I will now touch briefly on our plan to address our future debt maturities. First, regarding the 2021 notes, we expect to repay the notes using cash on hand at year-end, if needed, with availability under our credit facility. As a result of our forecasted free cash flow generation in 2020 and the next installment of our AMT credit refund during the fourth quarter of '20, expected to be approximately $37.5 million, we forecast our cash on hand at year-end '20 will be greater than $250 million based on our current budget assumptions. In addition, to the extent we've successfully divested any of our noncore assets over the next 12 months, we will use all of the net proceeds toward the repayment of debt.

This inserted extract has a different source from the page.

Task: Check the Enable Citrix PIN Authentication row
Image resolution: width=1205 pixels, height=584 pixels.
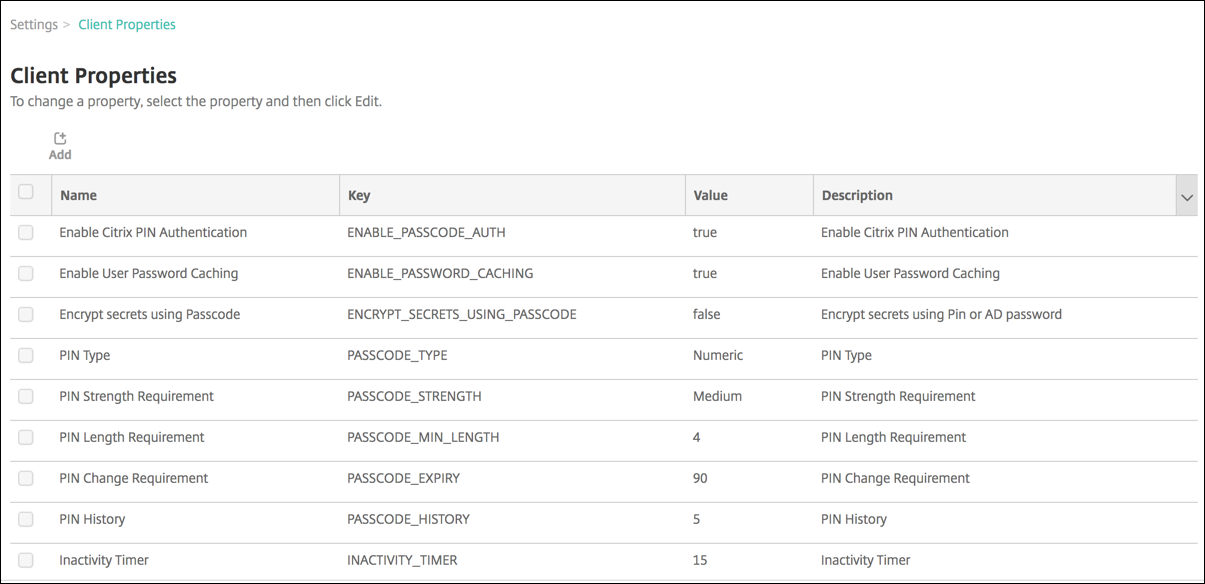Action: 26,233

While we continue to evaluate options to address our senior notes that mature in October of '22 and May of '23, we believe that we have the necessary time and sufficient access to the debt capital markets to identify the best option for repaying those notes. Moving on to guidance. Our 2020 oil volume guidance is 21.35 million to 22.45 million barrels, a modest increase at the midpoint compared to 2019. We expect Permian oil production to increase by 4%, while Williston oil production is expected to decreased by approximately 2% compared to 2019.

Our guidance for natural gas volumes for '20 is 31 to 34 Bcf, a 2% decrease at the midpoint compared to 2019. Our guidance for NGL volumes for 2020 is 5 million to 5.6 million barrels, a modest increase at the midpoint compared to 2019. Our 2020 guidance for lease operating expense is expected to be $5.20 to $5.80 per BOE, while our guidance for adjusted transportation expense is $3.30 to $3.60 per BOE. This results in 2020 total lifting cost guidance of $8.50 to $9.40 per BOE, the midpoint of which is in line with our 2019 reported results.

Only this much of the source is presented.